When you get to the last stitch that needs to be joined to the new block, cast off all but the last stitch of final row ending at the corner where the 2 blocks come together.
Step 3: 3rd Block
With the one remaining stitch on your needle, pick up 19 more stitches from the edge of the 1st block. Pick up the stitches by pulling the working yarn through the loop at the end of the row of knitting.
Once you have these 20 stitches, knit 39 more rows. On the last row, cast off all but the last stitch. Be sure to end with this one last stitch on the outer edge of the blanket.
Step 4: 4th Block--third Diagonal Row
The 4th block begins the 3rd diagonal row of blocks.
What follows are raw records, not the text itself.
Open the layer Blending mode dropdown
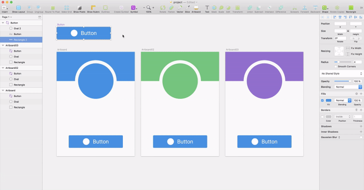Screen dimensions: 364x190 pos(348,87)
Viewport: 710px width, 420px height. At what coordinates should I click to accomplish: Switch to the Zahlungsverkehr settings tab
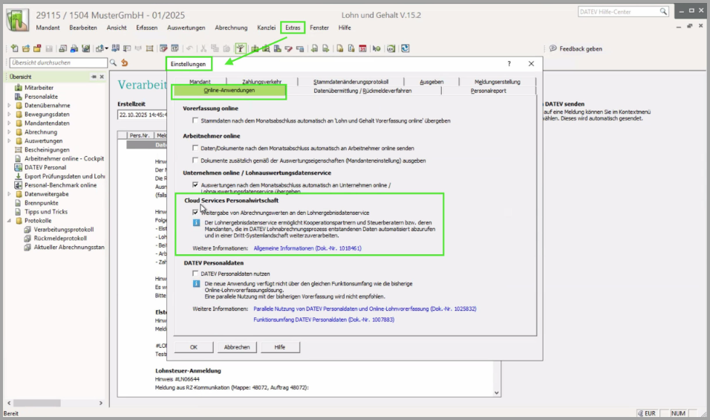coord(262,81)
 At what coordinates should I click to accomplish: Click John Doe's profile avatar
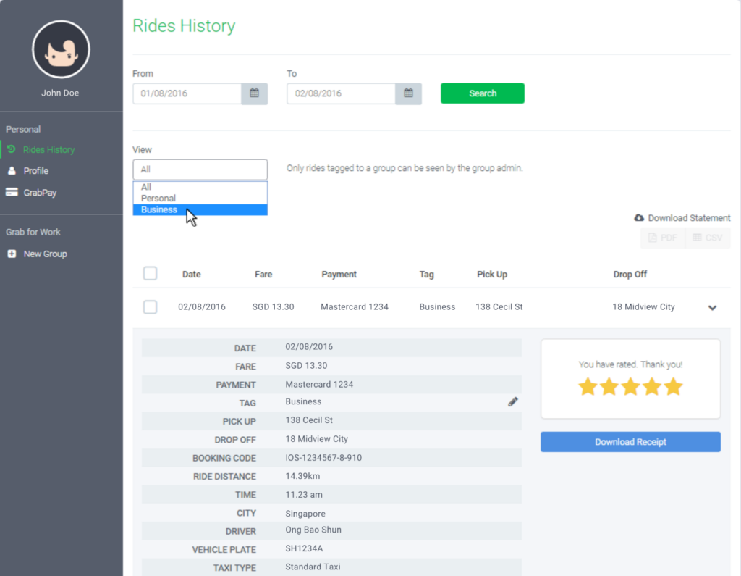61,50
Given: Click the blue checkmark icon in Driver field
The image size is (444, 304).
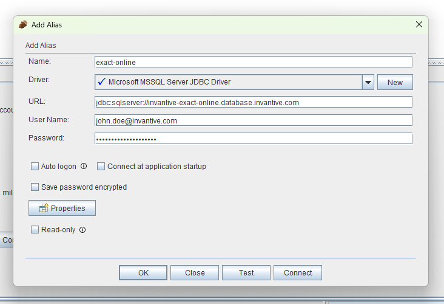Looking at the screenshot, I should point(101,82).
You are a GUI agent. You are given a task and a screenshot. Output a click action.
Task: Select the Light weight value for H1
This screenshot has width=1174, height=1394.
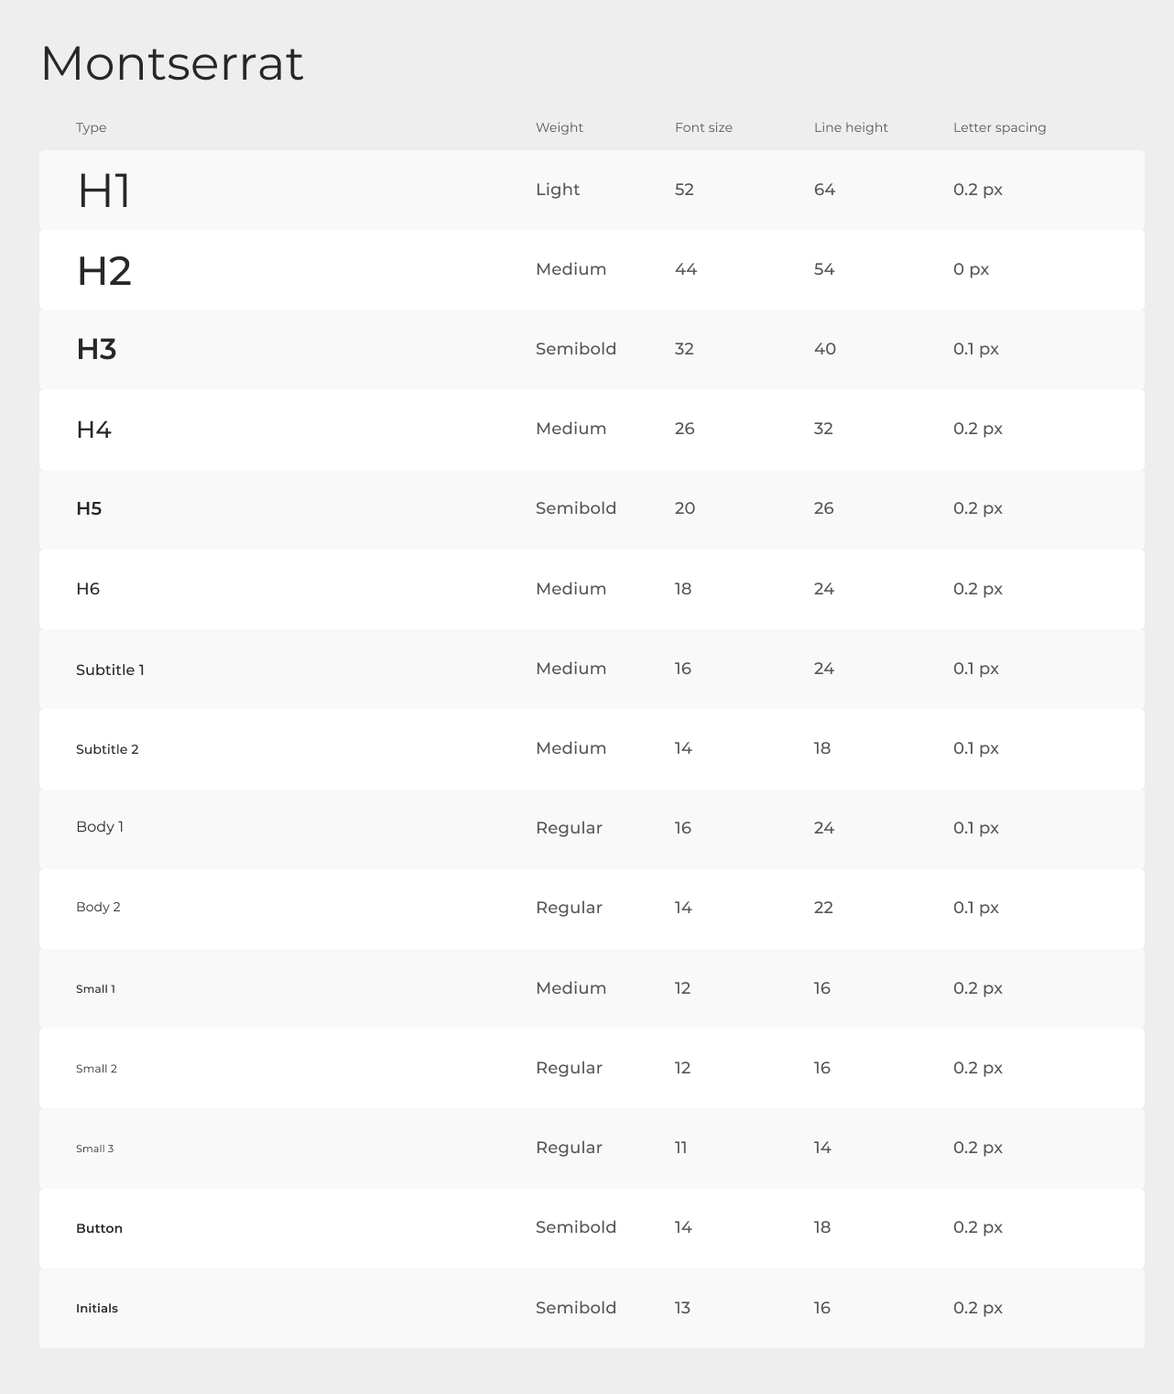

Cast on 19 stitches so you again have 20. Knit every row joining the current block to the previous block as you did before. This should look and feel like knitting the 2nd block.
Work back and forth until you use up all the available stitches. Cast off as before and pick up stitches from the next block.
Keep adding one more block to each row until you have reached your desired size.
Step 5: Shorter Diagonal Rows
Once you finish the third diagonal row of blocks, you can knit as many additional rows as you need to achieve the width you want for your blanket. Each row will have one more square than the previous row. This is achieved by casting on 19 stitches.
Once the blanket is the desired width, you need to shorten your diagonal rows. Each additional row will have one less square than the previous row. Arrange for your cast off row to end away from the outside edge of the blanket. After the cast offs, pick up stitches from the previous block.
Step 6: Last Square
The last diagonal row will have only one square block. After you finish knitting it, cast off all stitches and weave in the tail ends of your yarn. Block if necessary.
My sons have slept with hand knit blankets for so long that I thought they could not sleep with a regular blanket. My youngest told me that he could sleep with an ordinary blanket, he just preferred the knit ones. They hug you while you sleep.
If you want a super thick blanket, use 2 strands of yarn. Be prepared for it to weigh a ton.